Fanny would never have been called a cultural hermit in 1869, if what she did as a younger woman stuck with her later on. From the 1840’s and beyond, she wrote many secular works to commend events of the times in which she lived. These included poems about abolition, the Civil War, and presidents. Locally, she probably knew about the Booth Theater that opened at 23rd Street & 6th Avenue, that the construction of the Brooklyn Bridge had begun, and about the first American steeplechase horse race in Westchester, NY. Nationally, how could she have missed that treason charges were dropped against former Confederate States president Jefferson Davis, of the inauguration of the new president Ulysses Grant, that the US Congress upped the number of Supreme Court justices from seven to nine, and that Thomas Edison patented the first voting machine in June 1869? Did she feel liberated when US women were first given the right to vote in the Wyoming territory in December? Do you suppose a mine fire in Avondale, Pennsylvania that killed 179 miners in September 1869 grieved her? Did she, a one-time popular music composer, hear that the German composers Wagner and Brahms premiered “Rhine Gold” and the “Liebeslieder Walz” in September and October? Did the Suez Canal opening in Egypt in November enlarge her world, even indirectly? Was she intrigued to try William Semple’s newly patented chewing gum?  

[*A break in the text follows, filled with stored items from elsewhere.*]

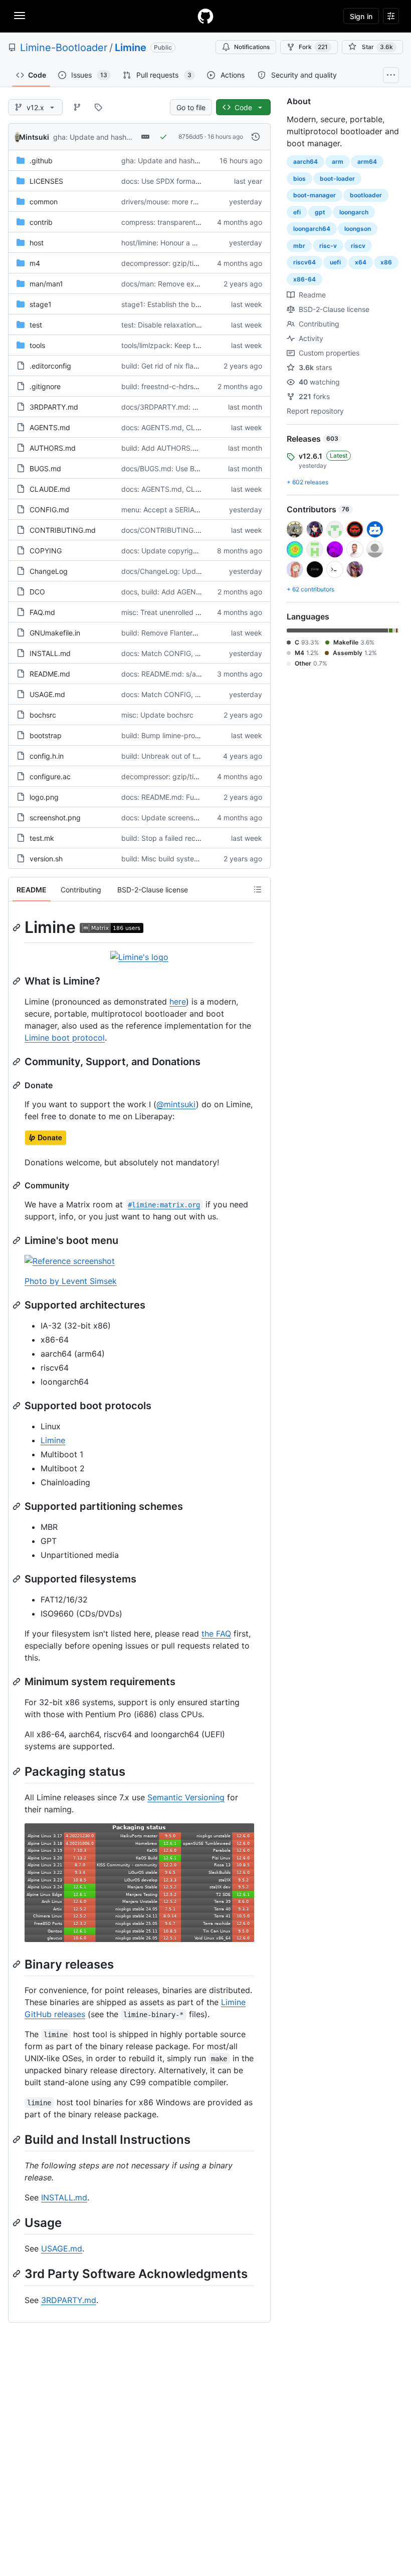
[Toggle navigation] (19, 15)
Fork (313, 47)
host (37, 242)
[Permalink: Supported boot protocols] (18, 1406)
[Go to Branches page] (77, 107)
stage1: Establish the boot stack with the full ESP (201, 304)
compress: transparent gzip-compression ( (191, 222)
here (177, 1002)
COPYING (46, 550)
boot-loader (337, 178)
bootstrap (46, 735)
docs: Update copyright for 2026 (175, 550)
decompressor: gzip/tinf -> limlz (173, 263)
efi (297, 212)
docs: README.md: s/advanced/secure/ (186, 674)
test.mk (42, 838)
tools (37, 345)
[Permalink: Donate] (18, 1085)
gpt (320, 212)
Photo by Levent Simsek (71, 1281)
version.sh (46, 858)
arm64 (367, 161)
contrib (41, 222)
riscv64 (304, 262)
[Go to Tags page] (98, 107)
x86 (386, 262)
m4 (35, 263)
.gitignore (45, 386)
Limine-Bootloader (63, 48)
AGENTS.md (50, 427)
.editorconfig (50, 366)
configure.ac (50, 776)
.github (41, 160)
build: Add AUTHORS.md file (168, 448)
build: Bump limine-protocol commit (179, 735)
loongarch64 (311, 228)
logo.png (44, 797)
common (44, 201)
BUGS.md (45, 468)
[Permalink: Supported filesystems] (18, 1579)
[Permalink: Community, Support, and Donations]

From the sublime to the mundane, Fanny Crosby probably heard about or had an opinion about much of the world’s events in 1869. But, no composer, even one as talented and sensitive (though blind) as Fanny Crosby, can sum up in one song all that goes on in his or her world. Fanny didn’t try. Instead, pass all your world through one lens…even if that eyepiece cannot see the physical.

Information on the song was obtained from the book “Amazing Grace – 366 Inspiring Hymn Stories for Daily Devotions”, by Kenneth W. Osbeck, 1990.